Léon Didier (1881-1931), deuxième champion cycliste devenu hôtelier-restaurateur à Villennes
La mémoire de Villennes·Vendredi 27 juillet 2018·Temps de lecture estimé : 16 minutesPublic
Nous vous avions présenté l’hôtel-restaurant “Aux Peupliers”, qui était situé en bord de Seine en face de la pointe de l’île de Platais.
Celui-ci, que Léon Didier a acquis et exploité, était voisin de l’établissement, devenu plus tard le restaurant La Pergola, de Louis Jallabert ; cet ami l’avait précédé dans la pratique du cyclisme. Nous évoquons, ici, ce deuxième champion cycliste villennois, qui n’a pas été le dernier, grâce à la presse de l’époque.

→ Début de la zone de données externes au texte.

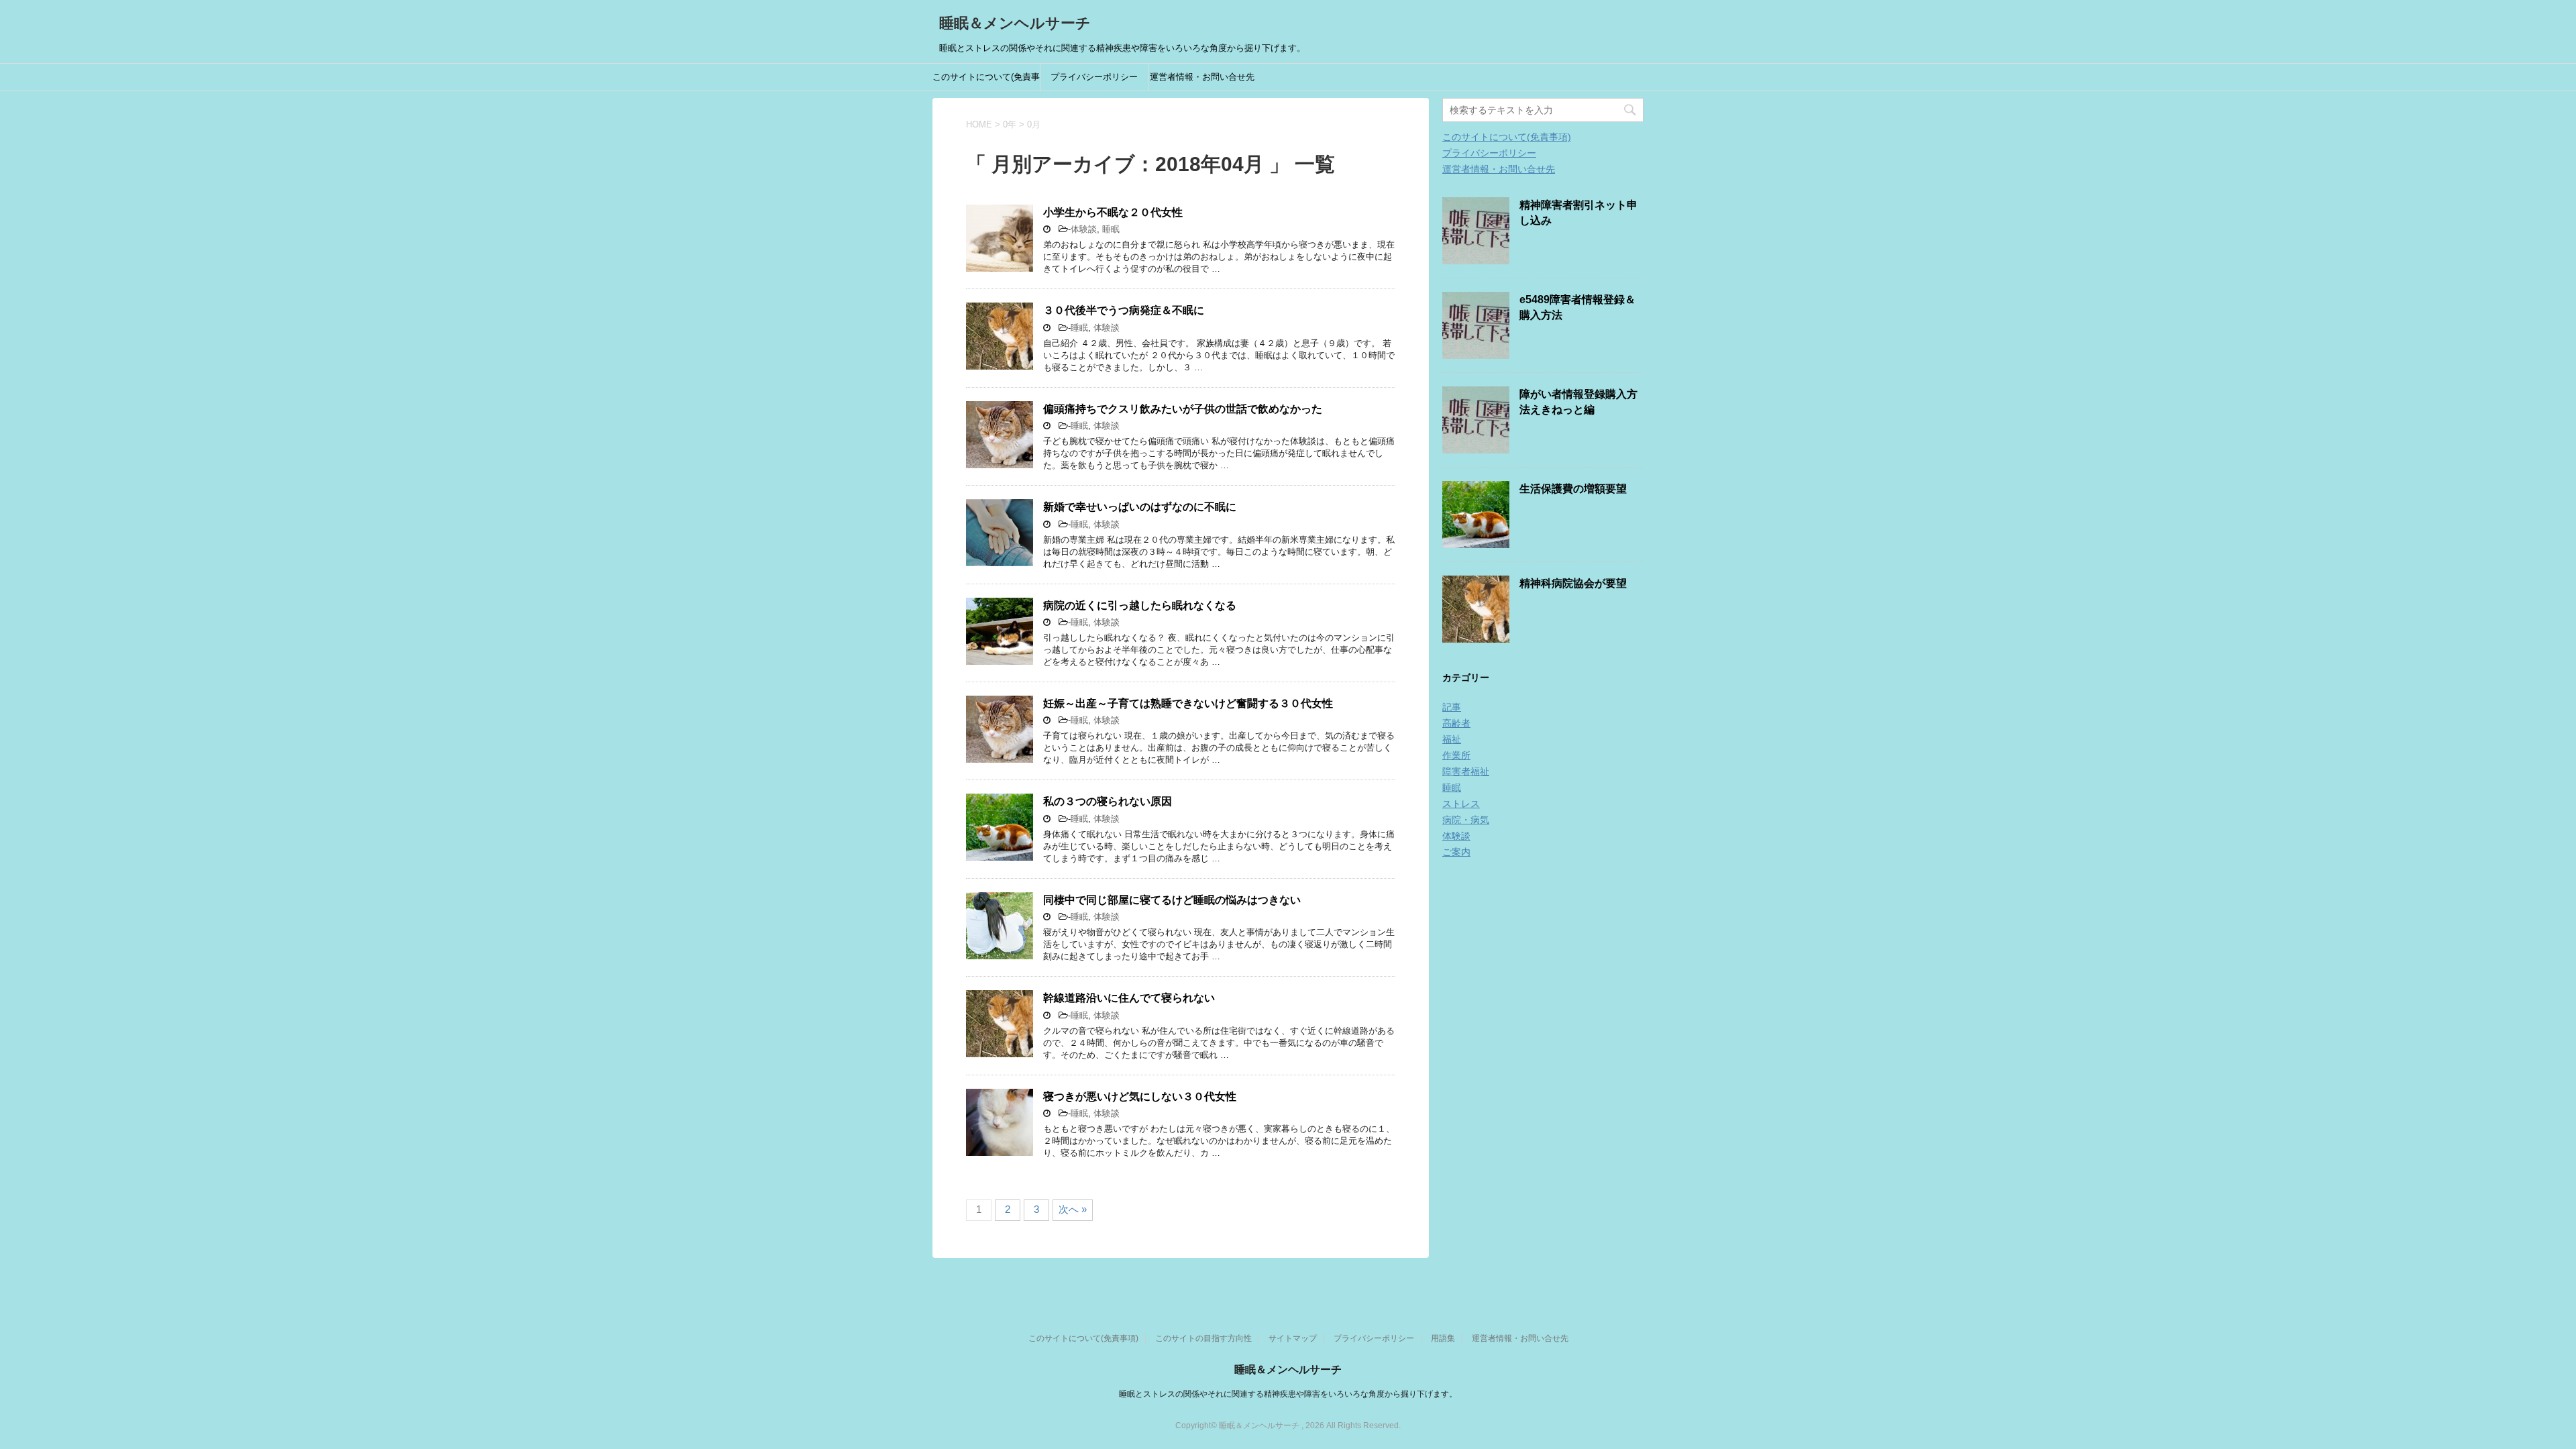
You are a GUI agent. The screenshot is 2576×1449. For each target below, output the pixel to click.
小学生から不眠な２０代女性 (1113, 212)
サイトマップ (1293, 1338)
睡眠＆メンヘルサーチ (1015, 23)
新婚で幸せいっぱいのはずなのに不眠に (1139, 507)
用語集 (1443, 1338)
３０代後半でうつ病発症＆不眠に (1123, 310)
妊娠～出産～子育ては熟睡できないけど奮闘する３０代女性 (1188, 703)
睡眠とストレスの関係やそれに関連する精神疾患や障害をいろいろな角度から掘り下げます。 (1288, 1394)
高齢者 (1456, 723)
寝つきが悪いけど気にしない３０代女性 (1139, 1096)
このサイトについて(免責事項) (986, 81)
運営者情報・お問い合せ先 (1202, 77)
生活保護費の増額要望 (1573, 488)
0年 (1009, 124)
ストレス (1461, 803)
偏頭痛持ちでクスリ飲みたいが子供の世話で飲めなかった (1182, 409)
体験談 (1084, 229)
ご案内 (1456, 852)
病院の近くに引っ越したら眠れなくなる (1139, 605)
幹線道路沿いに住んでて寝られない (1129, 998)
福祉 (1451, 739)
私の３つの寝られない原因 (1107, 801)
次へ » (1073, 1209)
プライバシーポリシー (1094, 77)
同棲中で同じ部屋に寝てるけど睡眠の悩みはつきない (1172, 900)
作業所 (1456, 755)
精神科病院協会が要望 (1573, 583)
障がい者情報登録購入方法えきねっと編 (1578, 401)
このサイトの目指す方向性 (1203, 1338)
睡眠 (1111, 229)
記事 (1451, 707)
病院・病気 (1465, 819)
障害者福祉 (1465, 771)
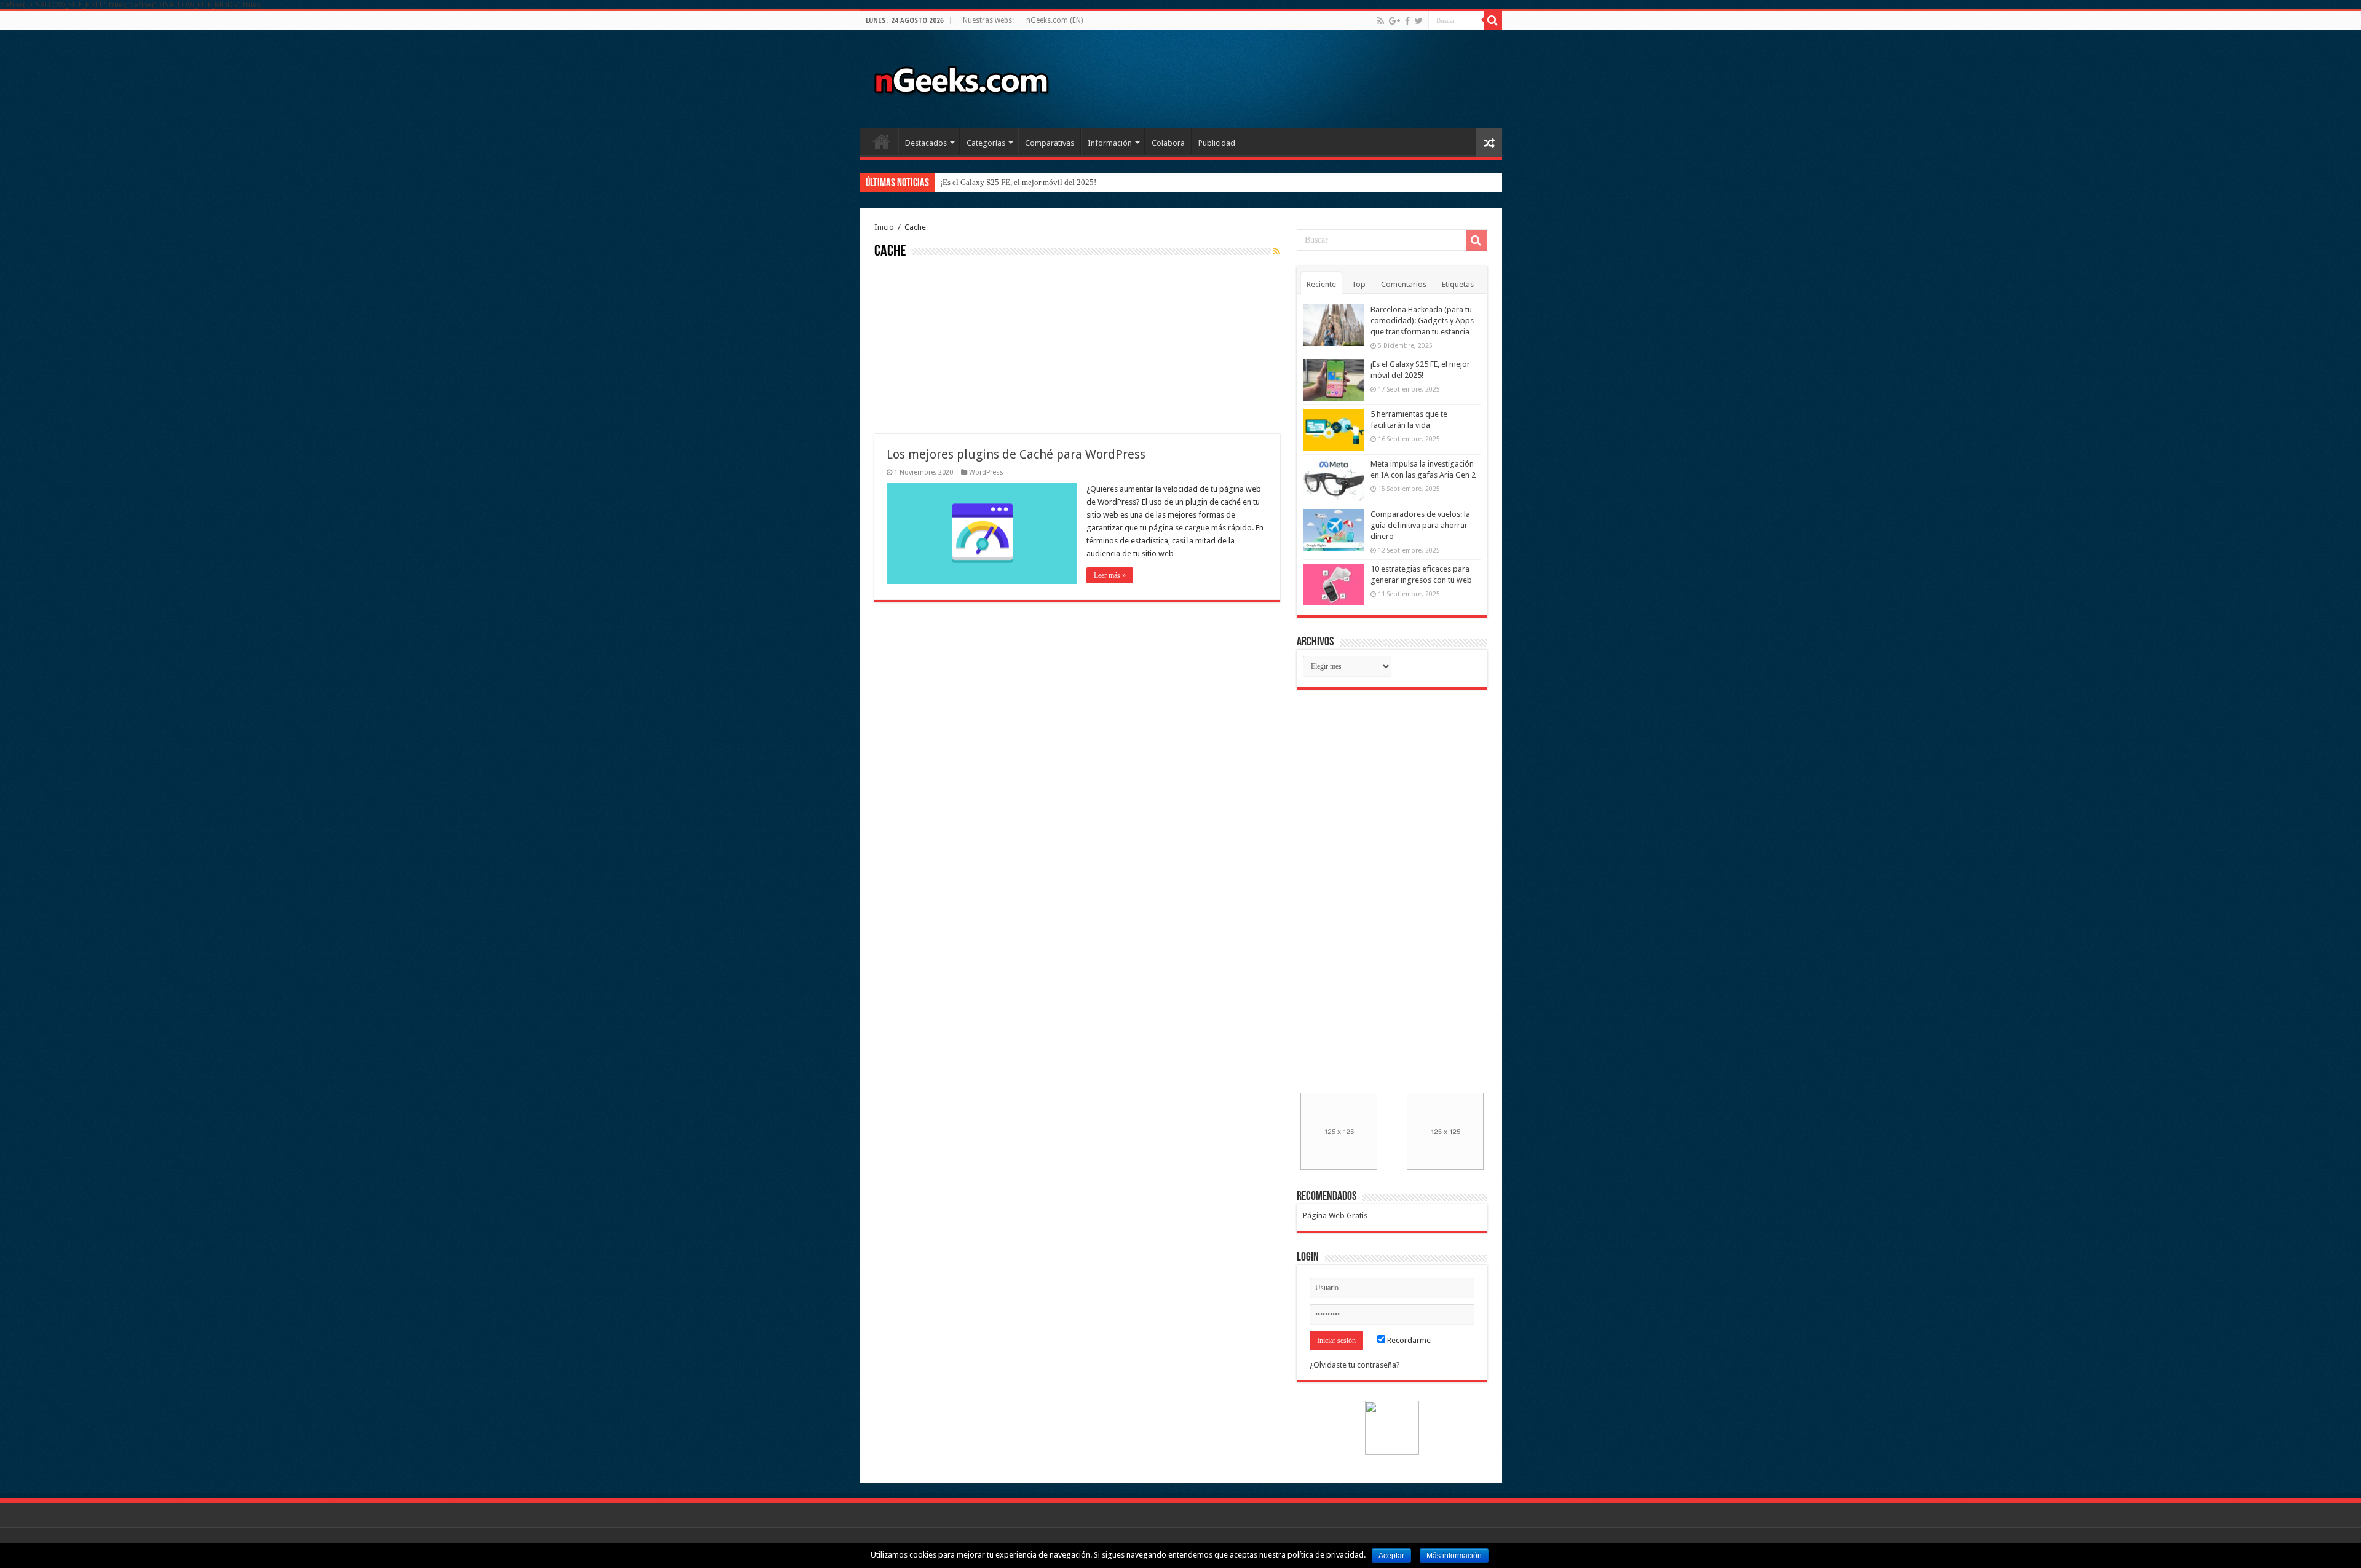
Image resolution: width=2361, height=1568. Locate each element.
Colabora (1168, 143)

Nous remercions, particulièrement la Bibliothèque nationale de France pour sa bibliothèque numérique Gallica, contenant des journaux ajoutés depuis un an, notamment Le Miroir des sports.

La carrière sportive de Léon Didier

Le coureur cycliste
L'hôtelier-restaurateur voisin Louis Jallabert a été, vraisemblablement, à l'origine de l'installation de Léon Didier à Villennes.
Celui-ci a été cycliste professionnel de 1910 à 1922.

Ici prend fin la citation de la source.